| Data listing |
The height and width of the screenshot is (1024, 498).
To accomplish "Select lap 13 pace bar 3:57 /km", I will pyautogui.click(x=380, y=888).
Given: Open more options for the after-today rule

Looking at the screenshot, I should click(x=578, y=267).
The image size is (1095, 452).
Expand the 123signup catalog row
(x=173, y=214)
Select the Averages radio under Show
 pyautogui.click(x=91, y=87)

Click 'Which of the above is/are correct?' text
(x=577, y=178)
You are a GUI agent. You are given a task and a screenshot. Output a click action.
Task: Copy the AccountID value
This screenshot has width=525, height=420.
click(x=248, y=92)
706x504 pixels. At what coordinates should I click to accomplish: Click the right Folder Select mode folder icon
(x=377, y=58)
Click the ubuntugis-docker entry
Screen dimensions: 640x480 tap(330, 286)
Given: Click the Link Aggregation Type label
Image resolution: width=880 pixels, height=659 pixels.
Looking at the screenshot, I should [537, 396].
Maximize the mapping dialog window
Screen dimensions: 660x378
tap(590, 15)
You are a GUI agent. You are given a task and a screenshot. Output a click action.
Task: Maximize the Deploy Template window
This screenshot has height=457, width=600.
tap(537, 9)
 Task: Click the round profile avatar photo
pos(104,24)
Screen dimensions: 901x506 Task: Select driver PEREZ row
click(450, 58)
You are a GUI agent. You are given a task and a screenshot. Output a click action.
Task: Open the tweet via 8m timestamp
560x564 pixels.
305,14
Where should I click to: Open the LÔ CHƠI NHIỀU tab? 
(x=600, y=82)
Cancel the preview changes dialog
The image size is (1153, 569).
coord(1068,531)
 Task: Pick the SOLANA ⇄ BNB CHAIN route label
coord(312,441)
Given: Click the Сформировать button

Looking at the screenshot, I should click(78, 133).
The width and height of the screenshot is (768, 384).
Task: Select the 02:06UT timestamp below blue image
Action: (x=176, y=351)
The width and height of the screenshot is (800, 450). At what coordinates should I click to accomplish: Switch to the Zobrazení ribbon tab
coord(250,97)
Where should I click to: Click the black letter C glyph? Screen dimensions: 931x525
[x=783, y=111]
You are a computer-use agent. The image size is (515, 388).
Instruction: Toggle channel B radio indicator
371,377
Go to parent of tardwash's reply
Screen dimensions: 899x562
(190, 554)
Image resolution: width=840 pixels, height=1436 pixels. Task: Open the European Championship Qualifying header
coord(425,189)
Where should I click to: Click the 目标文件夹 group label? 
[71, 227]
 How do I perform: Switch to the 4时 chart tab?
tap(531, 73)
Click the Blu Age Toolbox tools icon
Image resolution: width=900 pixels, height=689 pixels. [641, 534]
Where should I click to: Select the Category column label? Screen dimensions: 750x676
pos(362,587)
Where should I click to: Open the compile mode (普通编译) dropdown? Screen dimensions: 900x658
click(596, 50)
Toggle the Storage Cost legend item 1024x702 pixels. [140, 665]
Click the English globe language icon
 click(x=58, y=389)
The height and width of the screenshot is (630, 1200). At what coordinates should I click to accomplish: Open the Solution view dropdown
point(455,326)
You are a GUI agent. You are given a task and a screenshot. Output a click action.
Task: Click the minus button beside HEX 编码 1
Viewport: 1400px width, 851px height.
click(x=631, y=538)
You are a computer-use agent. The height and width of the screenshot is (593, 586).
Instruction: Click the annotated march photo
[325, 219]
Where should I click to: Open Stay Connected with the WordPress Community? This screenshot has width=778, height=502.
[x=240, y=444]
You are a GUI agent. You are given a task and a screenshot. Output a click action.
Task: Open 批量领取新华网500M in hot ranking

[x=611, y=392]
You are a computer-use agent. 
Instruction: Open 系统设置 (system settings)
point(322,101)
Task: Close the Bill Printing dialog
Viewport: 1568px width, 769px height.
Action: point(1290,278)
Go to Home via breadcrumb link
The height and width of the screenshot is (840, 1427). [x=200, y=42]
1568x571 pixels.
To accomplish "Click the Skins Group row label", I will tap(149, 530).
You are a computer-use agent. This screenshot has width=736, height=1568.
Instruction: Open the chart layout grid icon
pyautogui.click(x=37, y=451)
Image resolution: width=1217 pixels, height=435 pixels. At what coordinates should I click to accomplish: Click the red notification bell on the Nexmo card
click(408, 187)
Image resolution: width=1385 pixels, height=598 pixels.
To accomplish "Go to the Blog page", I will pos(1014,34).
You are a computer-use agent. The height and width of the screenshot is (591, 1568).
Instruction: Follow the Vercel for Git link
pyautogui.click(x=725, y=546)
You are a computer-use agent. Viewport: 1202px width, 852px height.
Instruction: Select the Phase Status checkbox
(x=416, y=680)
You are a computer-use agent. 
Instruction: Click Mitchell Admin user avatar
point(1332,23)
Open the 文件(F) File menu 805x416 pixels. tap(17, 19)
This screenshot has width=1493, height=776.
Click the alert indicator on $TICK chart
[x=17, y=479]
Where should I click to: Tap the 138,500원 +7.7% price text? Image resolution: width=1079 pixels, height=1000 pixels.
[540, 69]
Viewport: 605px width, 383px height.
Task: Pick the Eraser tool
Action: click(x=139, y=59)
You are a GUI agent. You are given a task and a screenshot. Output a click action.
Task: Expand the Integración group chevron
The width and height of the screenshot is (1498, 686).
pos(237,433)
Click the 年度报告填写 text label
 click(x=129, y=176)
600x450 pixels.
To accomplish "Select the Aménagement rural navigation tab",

| Work to complete |
Give back each record above exactly as written.

| Exercise output |
The height and width of the screenshot is (1024, 498).
To accomplish "Select lap 13 pace bar 3:57 /km", I will pyautogui.click(x=380, y=888).
Given: Open more options for the after-today rule

Looking at the screenshot, I should click(x=578, y=267).
The image size is (1095, 452).
Expand the 123signup catalog row
(x=173, y=214)
Select the Averages radio under Show
 pyautogui.click(x=91, y=87)

Click 'Which of the above is/are correct?' text
(x=577, y=178)
You are a GUI agent. You are given a task and a screenshot. Output a click action.
Task: Copy the AccountID value
This screenshot has width=525, height=420.
click(x=248, y=92)
706x504 pixels. At what coordinates should I click to accomplish: Click the right Folder Select mode folder icon
(x=377, y=58)
Click the ubuntugis-docker entry
Screen dimensions: 640x480 tap(330, 286)
Given: Click the Link Aggregation Type label
Image resolution: width=880 pixels, height=659 pixels.
Looking at the screenshot, I should [537, 396].
Maximize the mapping dialog window
Screen dimensions: 660x378
tap(590, 15)
You are a GUI agent. You are given a task and a screenshot. Output a click action.
Task: Maximize the Deploy Template window
This screenshot has height=457, width=600.
tap(537, 9)
 Task: Click the round profile avatar photo
pos(104,24)
Screen dimensions: 901x506 Task: Select driver PEREZ row
click(450, 58)
You are a GUI agent. You are given a task and a screenshot. Output a click action.
Task: Open the tweet via 8m timestamp
560x564 pixels.
305,14
Where should I click to: Open the LÔ CHƠI NHIỀU tab? 
(x=600, y=82)
Cancel the preview changes dialog
The image size is (1153, 569).
coord(1068,531)
 Task: Pick the SOLANA ⇄ BNB CHAIN route label
coord(312,441)
Given: Click the Сформировать button

Looking at the screenshot, I should click(78, 133).
The width and height of the screenshot is (768, 384).
Task: Select the 02:06UT timestamp below blue image
Action: (x=176, y=351)
The width and height of the screenshot is (800, 450). At what coordinates should I click to accomplish: Switch to the Zobrazení ribbon tab
coord(250,97)
Where should I click to: Click the black letter C glyph? Screen dimensions: 931x525
[x=783, y=111]
You are a computer-use agent. The image size is (515, 388).
Instruction: Toggle channel B radio indicator
371,377
Go to parent of tardwash's reply
Screen dimensions: 899x562
(190, 554)
Image resolution: width=840 pixels, height=1436 pixels. Task: Open the European Championship Qualifying header
coord(425,189)
Where should I click to: Click the 目标文件夹 group label? 
[71, 227]
 How do I perform: Switch to the 4时 chart tab?
tap(531, 73)
Click the Blu Age Toolbox tools icon
Image resolution: width=900 pixels, height=689 pixels. [641, 534]
Where should I click to: Select the Category column label? Screen dimensions: 750x676
pos(362,587)
Where should I click to: Open the compile mode (普通编译) dropdown? Screen dimensions: 900x658
click(596, 50)
Toggle the Storage Cost legend item 1024x702 pixels. [140, 665]
Click the English globe language icon
 click(x=58, y=389)
The height and width of the screenshot is (630, 1200). At what coordinates should I click to accomplish: Open the Solution view dropdown
point(455,326)
You are a GUI agent. You are given a task and a screenshot. Output a click action.
Task: Click the minus button beside HEX 编码 1
Viewport: 1400px width, 851px height.
click(x=631, y=538)
You are a computer-use agent. The height and width of the screenshot is (593, 586).
Instruction: Click the annotated march photo
[325, 219]
Where should I click to: Open Stay Connected with the WordPress Community? This screenshot has width=778, height=502.
[x=240, y=444]
You are a GUI agent. You are given a task and a screenshot. Output a click action.
Task: Open 批量领取新华网500M in hot ranking

[x=611, y=392]
You are a computer-use agent. 
Instruction: Open 系统设置 (system settings)
point(322,101)
Task: Close the Bill Printing dialog
Viewport: 1568px width, 769px height.
Action: point(1290,278)
Go to Home via breadcrumb link
The height and width of the screenshot is (840, 1427). [x=200, y=42]
1568x571 pixels.
To accomplish "Click the Skins Group row label", I will tap(149, 530).
You are a computer-use agent. This screenshot has width=736, height=1568.
Instruction: Open the chart layout grid icon
pyautogui.click(x=37, y=451)
Image resolution: width=1217 pixels, height=435 pixels. At what coordinates should I click to accomplish: Click the red notification bell on the Nexmo card
click(408, 187)
Image resolution: width=1385 pixels, height=598 pixels.
To accomplish "Go to the Blog page", I will pos(1014,34).
You are a computer-use agent. The height and width of the screenshot is (591, 1568).
Instruction: Follow the Vercel for Git link
pyautogui.click(x=725, y=546)
You are a computer-use agent. Viewport: 1202px width, 852px height.
Instruction: Select the Phase Status checkbox
(x=416, y=680)
You are a computer-use agent. 
Instruction: Click Mitchell Admin user avatar
point(1332,23)
Open the 文件(F) File menu 805x416 pixels. tap(17, 19)
This screenshot has width=1493, height=776.
Click the alert indicator on $TICK chart
[x=17, y=479]
Where should I click to: Tap the 138,500원 +7.7% price text? Image resolution: width=1079 pixels, height=1000 pixels.
[540, 69]
Viewport: 605px width, 383px height.
Task: Pick the Eraser tool
Action: click(x=139, y=59)
You are a GUI agent. You are given a task and a screenshot. Output a click action.
Task: Expand the Integración group chevron
The width and height of the screenshot is (1498, 686).
pos(237,433)
Click the 年度报告填写 text label
 click(x=129, y=176)
600x450 pixels.
To accomplish "Select the Aménagement rural navigation tab",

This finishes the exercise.